• [Exercise set]:
(a) In the text on CT airway measurements in asthma, which bronchus did previous studies measure, and why?
(b) Summarize the text on CT airway measurements in asthma in two sentences.

Extracted text section start

Table 3 lists the correlations between the CT measurements and clinical indices. WT% showed negative correlations with %FEV1, FEV1/FVC, FEF25-75%, and post-bronchodilator FEV1/FVC (r=-0.434, P=0.043; r=-0.431, P=0.019; r=-0.540, P=0.009; and r=-0.503, P=0.017, respectively) and a positive correlation with asthma severity (r=0.470, P=0.027). WT was negatively correlated with FEV1/FVC, FEF25-75%, and post-bronchodilator FEV1/FVC (r=-0.431, P=0.045; r=-0.581, P=0.005; and r=-0.576, P=0.005, respectively), and WA% was negatively correlated with FEF25-75% (r=-0.459, P=0.032) and BMI (r=0.453, P=0.034). The BA ratio showed positive correlations with %FEV1, FEF25-75%, and post-bronchodilator FEV1/FVC (r=0.459, P=0.032; r=0.479, P=0.024; and r=0.454, P=0.034, respectively). AC showed a strong positive correlation with FEV1/FVC (r=0.592, P=0.004) and post-bronchodilator FEV1/FVC (r=0.475, P=0.025). ATI was negatively correlated with FEV1/FVC, FEF25-75%, and post-bronchodilator FEV1/FVC (r=-0.534, P=0.011; r=-0.591, P=0.004; and r=-0.610, P=0.003, respectively). AC showed no significant correlation with EELV (r=-0.416, P=0.054).

DISCUSSION

We demonstrated that the WT%, WT, BA ratio, AC, and ATI were correlated with post-bronchodilator FEV1/FVC, which is a surrogate marker of airway remodeling. In practice, it is important to noninvasively assess airway remodeling during treatment and follow-up of patients with asthma. Our study is believed to be the first to reveal that in addition to post-bronchodilator FEV1/FVC, airway wall indices on CT can be used as surrogate markers of airway remodeling.
Although biopsy is the most accurate method of determining airway remodeling, it is an invasive procedure. In children and young adults, the ratio of FEV1 to FVC is a useful index of the status of the airway.26,27 Rasmussen et al.4 have shown that airway remodeling is demonstrated by a low post-bronchodilator FEV1/FVC, and several studies have used low post-bronchodilator FEV1/FVC as a marker of persistent airflow limitation or airway remodeling.6,28 Although those studies measured post-bronchodilator FEV1/FVC in a consecutive manner, it is thought that a one-time check of post-bronchodilator FEV1/FVC reflects the real-time state of persistent airflow limitation in patients who have received optimal treatment to reach a stable condition. Considering the association between airway structural alterations and severe asthma,5 post-bronchodilator FEV1/FVC may be an important marker of airway remodeling. In addition, pre-bronchodilator FEV1/FVC has been used as an indicator of global airway obstruction in asthma in several HRCT studies.16,29 Our data showed significant correlations of asthma severity with both pre- and post-bronchodilator FEV1/FVC.
In previous studies, the airway wall was thicker in patients with asthma, and greater wall thickening was associated with more severe asthma.7-15,30 These studies measured the apical bronchus of the right upper lobe because of its tangential orientation. We used the mean values of the airway dimensions of four segmental bronchi, presuming that these would be closer to the actual airway dimensions. Kasahara et al.11 compared the airway dimensions, the reticular basement membrane (Rbm) on biopsy, and FEV1 between asthmatics and control subjects, showing that WA% and WT% were strongly correlated with Rbm thickness. These findings suggest that Rbm thickening parallels the airway wall thickening, which can cause irreversible airflow obstruction in asthma.

Extracted text section end
Extracted material section start

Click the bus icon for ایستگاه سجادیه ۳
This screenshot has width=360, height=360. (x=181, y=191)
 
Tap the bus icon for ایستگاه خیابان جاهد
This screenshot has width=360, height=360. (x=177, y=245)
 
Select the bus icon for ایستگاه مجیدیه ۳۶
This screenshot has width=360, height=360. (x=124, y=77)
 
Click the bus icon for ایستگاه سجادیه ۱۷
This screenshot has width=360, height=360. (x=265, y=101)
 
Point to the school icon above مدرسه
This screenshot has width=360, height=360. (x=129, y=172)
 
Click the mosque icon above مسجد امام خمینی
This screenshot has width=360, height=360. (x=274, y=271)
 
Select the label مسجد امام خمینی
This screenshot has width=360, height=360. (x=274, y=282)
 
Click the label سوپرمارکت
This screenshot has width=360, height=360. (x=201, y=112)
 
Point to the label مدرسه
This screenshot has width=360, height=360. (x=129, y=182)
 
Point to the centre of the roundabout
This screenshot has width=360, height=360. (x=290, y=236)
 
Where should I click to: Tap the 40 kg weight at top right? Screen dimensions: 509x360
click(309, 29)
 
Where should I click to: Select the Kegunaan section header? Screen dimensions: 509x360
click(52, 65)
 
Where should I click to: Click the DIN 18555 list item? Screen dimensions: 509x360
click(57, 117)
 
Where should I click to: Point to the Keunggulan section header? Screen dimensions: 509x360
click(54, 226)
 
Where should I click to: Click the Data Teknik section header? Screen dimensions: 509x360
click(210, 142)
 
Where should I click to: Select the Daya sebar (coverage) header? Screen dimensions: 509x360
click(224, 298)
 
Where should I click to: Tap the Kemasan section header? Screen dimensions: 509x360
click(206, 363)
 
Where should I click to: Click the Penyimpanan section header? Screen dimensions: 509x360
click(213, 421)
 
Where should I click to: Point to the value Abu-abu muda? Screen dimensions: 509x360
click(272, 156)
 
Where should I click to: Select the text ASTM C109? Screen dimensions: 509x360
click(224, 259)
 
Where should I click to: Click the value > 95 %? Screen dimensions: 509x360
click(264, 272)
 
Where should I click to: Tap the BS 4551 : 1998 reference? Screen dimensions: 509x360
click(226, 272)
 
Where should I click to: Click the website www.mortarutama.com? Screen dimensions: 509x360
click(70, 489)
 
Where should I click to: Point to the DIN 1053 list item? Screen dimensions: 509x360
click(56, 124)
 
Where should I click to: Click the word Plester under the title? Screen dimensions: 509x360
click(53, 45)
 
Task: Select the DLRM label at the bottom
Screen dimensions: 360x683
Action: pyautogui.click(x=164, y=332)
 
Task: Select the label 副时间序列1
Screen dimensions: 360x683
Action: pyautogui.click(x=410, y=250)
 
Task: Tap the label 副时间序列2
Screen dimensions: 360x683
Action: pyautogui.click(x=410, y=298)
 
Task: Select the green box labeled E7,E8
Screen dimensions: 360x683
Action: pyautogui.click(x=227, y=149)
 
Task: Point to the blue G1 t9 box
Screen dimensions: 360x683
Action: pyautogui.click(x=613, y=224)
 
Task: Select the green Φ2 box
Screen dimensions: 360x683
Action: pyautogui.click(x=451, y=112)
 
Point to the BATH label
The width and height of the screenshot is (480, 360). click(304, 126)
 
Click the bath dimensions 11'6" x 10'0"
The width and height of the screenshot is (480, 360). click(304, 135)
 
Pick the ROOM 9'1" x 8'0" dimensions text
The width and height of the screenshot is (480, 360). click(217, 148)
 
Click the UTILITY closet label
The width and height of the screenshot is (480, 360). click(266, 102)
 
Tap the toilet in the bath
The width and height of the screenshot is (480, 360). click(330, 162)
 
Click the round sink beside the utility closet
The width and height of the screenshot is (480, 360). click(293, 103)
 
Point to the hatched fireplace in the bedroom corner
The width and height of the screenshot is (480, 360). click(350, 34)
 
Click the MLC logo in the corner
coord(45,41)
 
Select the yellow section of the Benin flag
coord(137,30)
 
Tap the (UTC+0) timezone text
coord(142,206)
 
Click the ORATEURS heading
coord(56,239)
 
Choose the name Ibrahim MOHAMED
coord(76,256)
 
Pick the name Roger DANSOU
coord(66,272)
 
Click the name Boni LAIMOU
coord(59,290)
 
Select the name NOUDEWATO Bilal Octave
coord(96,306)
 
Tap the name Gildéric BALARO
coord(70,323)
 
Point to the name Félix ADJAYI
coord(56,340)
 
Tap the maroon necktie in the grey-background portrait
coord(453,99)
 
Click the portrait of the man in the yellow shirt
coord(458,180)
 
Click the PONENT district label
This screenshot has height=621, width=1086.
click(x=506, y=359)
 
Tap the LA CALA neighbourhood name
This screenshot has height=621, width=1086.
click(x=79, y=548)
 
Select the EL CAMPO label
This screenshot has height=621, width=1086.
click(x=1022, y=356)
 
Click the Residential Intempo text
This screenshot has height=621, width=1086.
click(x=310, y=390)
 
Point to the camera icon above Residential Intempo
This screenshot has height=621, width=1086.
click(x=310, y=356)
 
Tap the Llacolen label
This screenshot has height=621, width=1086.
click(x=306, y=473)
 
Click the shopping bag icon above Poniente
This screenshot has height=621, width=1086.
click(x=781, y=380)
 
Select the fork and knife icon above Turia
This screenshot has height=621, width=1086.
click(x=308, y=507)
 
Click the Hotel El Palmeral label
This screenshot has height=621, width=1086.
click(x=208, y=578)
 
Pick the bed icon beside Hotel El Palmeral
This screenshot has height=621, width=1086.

Extracted material section end

• [Per-task outputs]:
(a) They measured the apical bronchus of the right upper lobe because of its tangential orientation.

(b) WT%, WT, BA ratio, AC, and ATI on CT were correlated with post-bronchodilator FEV1/FVC, a surrogate marker of airway remodeling. The authors conclude that airway wall indices on CT, along with post-bronchodilator FEV1/FVC, can serve as noninvasive surrogate markers of airway remodeling in asthma, since biopsy is accurate but invasive.